Which is either a mistake... or a lie. 
    It's neither.
   As for the rest, you can pretend that YOUR version is the case because your proclaim it true, but of course anyone else can that's all it is. A proclamation by Tim Fowler. yawn. 
    And we are supposed to pay more attention to a proclamation by LLCF?
    Also your proclamation is obviously false.
    The rest -
  "In fact its a false definition without that addition. Since it isn't true that all organisms are capable of all of those things. Arguably all species of organisms have members that are capable of those things, but not all individual organisms. Reproduction is the most obvious (but not only) example. Not only are many individual organisms not yet capable of reproduction, or not capable of reproduction any more, some never, at any point of their life, are capable of reproduction."
     - is completely true.  If we where to apply your definition unmodified than sterile life forms, or immature life forms that can not yet reproduce would not be life.  

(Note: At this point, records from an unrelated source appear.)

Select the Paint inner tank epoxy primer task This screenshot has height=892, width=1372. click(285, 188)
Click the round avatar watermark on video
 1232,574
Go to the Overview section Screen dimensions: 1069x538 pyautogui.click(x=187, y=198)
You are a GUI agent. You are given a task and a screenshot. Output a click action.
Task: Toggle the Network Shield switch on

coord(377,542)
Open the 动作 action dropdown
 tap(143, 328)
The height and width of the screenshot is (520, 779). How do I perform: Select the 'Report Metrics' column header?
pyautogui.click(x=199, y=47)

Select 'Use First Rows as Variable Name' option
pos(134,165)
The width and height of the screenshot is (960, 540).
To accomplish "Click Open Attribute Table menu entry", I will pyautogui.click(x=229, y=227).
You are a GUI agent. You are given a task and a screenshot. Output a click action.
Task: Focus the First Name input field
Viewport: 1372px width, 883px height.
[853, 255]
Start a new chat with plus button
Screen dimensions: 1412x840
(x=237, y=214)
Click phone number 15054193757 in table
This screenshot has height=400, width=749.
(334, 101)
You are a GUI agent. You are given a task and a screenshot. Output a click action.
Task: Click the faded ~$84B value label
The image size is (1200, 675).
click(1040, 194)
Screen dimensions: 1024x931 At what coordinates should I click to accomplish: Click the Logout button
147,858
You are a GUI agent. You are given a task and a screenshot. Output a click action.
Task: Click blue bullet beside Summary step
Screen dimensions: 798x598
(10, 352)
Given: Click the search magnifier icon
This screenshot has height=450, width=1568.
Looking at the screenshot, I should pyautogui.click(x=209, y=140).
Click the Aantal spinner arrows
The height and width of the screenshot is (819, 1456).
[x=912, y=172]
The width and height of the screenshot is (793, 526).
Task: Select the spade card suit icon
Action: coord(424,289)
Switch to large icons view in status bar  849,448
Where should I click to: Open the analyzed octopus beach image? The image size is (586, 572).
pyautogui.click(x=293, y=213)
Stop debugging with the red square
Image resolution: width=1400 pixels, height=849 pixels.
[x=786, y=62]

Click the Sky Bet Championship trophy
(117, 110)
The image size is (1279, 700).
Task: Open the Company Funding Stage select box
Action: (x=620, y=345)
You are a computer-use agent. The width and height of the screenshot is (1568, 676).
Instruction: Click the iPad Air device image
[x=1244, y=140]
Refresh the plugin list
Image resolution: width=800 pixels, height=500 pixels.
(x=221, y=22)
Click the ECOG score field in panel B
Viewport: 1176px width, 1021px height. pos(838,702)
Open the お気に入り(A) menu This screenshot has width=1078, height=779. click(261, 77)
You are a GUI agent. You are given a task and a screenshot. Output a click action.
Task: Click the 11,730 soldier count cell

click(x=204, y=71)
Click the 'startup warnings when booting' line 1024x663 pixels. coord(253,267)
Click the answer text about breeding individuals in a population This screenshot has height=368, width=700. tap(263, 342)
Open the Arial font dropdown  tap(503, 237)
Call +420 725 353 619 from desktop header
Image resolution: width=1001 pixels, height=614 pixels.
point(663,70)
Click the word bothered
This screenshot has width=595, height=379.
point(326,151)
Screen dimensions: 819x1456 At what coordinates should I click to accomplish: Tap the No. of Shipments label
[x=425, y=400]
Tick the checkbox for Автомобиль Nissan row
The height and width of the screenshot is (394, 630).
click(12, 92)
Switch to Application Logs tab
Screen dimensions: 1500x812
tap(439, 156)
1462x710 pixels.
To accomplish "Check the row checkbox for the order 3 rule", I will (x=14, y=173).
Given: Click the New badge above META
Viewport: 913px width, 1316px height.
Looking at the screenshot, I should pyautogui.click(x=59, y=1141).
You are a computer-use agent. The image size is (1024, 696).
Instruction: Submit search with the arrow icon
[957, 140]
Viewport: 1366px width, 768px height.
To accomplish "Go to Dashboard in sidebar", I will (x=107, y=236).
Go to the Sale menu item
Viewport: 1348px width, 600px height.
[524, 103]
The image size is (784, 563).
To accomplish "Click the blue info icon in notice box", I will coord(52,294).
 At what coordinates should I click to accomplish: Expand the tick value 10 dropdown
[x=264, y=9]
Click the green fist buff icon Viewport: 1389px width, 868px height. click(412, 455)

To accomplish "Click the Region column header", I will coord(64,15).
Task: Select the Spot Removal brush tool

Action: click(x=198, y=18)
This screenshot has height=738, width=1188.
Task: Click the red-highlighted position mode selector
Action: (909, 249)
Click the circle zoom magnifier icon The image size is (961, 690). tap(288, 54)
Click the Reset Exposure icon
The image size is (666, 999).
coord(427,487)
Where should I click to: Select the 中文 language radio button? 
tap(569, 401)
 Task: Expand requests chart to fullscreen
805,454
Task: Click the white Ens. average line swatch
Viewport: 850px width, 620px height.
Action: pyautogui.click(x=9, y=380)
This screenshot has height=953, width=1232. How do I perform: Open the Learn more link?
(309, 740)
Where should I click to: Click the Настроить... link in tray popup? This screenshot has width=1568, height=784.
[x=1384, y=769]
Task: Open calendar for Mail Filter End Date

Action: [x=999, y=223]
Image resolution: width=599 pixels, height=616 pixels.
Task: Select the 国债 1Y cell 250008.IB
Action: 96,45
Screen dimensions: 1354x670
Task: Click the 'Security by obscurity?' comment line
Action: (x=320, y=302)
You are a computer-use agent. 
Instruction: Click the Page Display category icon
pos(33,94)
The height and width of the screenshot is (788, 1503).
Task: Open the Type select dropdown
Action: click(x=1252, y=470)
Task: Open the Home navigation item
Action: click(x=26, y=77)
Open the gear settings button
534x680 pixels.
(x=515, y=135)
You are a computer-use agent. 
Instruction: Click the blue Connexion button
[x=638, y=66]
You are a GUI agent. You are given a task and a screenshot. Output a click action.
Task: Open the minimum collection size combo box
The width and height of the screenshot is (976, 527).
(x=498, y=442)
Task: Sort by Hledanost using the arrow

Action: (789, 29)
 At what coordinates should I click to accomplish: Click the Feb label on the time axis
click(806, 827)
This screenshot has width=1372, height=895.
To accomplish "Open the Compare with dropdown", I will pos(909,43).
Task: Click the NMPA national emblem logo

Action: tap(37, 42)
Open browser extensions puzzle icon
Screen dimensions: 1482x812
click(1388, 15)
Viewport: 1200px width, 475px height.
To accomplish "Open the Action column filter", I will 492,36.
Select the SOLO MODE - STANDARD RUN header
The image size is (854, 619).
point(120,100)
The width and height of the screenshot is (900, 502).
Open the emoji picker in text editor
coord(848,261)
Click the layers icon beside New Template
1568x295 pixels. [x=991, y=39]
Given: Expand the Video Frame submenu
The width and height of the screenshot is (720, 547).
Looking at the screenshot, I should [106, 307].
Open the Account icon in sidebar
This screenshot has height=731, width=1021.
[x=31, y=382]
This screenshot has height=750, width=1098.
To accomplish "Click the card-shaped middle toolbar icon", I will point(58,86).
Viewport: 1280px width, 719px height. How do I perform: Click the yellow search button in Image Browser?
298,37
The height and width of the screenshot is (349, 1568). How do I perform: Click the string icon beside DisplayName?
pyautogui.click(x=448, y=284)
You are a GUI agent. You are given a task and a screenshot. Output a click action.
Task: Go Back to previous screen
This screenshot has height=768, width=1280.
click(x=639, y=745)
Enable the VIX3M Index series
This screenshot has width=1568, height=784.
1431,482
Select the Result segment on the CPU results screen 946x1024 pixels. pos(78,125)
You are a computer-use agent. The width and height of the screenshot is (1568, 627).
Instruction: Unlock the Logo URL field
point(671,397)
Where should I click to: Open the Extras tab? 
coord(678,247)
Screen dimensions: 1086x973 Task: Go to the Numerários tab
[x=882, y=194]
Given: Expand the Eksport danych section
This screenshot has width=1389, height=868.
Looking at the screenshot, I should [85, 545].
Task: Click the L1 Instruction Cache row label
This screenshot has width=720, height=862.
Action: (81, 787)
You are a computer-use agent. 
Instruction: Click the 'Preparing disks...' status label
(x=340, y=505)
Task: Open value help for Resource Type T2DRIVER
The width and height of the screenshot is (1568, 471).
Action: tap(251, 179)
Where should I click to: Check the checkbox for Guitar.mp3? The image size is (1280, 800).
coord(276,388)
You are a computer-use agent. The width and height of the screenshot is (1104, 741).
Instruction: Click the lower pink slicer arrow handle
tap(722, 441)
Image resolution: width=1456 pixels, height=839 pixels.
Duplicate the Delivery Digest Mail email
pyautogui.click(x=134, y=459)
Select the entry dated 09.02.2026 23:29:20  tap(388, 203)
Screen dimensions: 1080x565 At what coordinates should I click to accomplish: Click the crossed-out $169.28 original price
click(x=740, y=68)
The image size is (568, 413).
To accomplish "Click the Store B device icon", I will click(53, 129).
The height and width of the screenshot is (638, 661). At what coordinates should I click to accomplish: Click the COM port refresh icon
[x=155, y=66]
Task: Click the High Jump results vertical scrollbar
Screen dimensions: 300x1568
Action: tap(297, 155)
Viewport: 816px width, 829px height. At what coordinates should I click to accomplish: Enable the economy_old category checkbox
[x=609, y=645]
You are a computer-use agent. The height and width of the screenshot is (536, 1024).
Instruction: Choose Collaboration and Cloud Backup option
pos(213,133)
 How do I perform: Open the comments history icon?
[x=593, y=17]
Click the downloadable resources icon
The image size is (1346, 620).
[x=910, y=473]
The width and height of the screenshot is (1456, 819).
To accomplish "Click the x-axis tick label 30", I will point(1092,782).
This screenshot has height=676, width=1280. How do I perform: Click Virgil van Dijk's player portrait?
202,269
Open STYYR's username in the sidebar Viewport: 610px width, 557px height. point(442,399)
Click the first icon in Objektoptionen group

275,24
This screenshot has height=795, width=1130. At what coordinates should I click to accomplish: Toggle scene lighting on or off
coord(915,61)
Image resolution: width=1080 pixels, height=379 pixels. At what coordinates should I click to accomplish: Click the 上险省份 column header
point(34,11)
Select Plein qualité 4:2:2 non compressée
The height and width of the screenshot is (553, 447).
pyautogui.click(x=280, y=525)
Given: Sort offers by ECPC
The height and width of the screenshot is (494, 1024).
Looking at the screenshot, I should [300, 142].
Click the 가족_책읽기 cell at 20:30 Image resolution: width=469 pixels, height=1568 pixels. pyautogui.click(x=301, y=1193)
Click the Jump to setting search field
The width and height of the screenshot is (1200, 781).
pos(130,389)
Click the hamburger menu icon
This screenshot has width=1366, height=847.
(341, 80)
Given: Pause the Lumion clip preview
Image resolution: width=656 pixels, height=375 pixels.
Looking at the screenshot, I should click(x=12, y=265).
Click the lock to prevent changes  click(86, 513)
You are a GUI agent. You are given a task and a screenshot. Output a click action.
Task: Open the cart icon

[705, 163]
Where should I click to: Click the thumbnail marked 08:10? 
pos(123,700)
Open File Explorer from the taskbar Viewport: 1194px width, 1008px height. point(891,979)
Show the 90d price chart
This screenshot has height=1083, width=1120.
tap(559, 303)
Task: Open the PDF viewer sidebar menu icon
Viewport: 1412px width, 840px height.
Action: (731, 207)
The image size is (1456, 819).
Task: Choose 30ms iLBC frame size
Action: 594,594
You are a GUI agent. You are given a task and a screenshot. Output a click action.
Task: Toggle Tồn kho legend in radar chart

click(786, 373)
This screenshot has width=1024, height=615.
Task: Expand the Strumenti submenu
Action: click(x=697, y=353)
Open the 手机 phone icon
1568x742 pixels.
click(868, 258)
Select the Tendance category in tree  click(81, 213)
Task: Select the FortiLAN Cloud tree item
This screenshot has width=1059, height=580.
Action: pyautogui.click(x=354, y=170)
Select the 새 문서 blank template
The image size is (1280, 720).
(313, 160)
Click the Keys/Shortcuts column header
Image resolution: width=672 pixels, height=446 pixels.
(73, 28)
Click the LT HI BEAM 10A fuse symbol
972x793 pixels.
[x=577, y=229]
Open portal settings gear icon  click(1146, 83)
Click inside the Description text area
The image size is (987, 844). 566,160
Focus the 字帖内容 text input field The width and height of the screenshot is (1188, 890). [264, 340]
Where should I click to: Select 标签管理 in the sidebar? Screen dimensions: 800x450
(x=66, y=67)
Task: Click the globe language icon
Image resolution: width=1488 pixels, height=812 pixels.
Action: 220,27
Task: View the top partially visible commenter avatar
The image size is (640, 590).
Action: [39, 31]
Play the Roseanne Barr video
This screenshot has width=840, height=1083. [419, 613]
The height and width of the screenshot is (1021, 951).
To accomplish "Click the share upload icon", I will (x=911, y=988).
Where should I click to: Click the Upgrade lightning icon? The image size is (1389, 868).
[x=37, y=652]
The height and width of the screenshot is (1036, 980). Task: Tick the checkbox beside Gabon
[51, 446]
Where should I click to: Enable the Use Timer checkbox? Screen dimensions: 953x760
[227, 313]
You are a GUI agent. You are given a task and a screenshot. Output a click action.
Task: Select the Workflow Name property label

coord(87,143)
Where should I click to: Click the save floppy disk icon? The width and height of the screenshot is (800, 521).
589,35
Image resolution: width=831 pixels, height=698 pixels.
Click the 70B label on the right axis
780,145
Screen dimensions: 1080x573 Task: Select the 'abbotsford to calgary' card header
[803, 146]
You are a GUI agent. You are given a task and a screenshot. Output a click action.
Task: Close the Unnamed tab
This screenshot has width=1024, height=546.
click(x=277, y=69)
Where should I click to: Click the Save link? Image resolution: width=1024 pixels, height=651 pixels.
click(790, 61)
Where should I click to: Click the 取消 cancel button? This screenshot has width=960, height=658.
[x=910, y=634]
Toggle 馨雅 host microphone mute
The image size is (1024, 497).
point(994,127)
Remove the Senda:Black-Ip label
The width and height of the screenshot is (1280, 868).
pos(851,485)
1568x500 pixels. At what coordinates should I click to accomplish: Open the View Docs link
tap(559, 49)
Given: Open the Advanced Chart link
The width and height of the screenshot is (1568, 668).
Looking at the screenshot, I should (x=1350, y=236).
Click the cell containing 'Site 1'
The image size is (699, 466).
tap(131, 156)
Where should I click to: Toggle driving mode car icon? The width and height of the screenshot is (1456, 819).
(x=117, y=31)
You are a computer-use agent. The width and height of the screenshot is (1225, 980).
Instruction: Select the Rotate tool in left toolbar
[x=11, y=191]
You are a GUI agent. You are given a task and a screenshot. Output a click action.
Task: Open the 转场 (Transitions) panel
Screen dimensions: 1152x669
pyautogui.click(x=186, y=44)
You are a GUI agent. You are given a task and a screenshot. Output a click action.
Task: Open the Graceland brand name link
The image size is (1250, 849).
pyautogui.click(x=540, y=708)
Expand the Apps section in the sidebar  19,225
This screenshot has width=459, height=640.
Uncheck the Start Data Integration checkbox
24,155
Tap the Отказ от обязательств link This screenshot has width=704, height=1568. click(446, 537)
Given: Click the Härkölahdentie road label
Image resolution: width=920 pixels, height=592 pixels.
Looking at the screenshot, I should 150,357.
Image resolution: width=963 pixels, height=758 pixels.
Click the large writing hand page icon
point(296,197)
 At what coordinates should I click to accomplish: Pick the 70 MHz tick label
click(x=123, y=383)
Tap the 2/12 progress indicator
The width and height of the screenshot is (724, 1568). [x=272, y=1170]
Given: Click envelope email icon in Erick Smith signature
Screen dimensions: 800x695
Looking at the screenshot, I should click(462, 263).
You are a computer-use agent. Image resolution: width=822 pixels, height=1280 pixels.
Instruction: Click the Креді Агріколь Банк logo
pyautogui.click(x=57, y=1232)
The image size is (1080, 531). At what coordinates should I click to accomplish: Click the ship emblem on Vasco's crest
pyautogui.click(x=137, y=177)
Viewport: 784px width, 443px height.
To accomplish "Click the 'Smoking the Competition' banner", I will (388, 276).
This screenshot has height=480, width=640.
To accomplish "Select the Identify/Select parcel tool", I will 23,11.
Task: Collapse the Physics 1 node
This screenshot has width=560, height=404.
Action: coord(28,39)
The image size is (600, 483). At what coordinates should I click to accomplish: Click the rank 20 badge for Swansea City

     The definition you provided (apparently from Wikipedia) therefore doesn't fit with the normal meaning of the word life.
    If you do modify it to add "at some point during the life of the organism" or words to that effect rather than implying that in order to be an organism it had to be able to reproduce and do all the other things at every point, then you would be closer to a reasonable definition, but still not quite there since there are organisms that can not reproduce at any stage in their life, and they don't cease to be organisms.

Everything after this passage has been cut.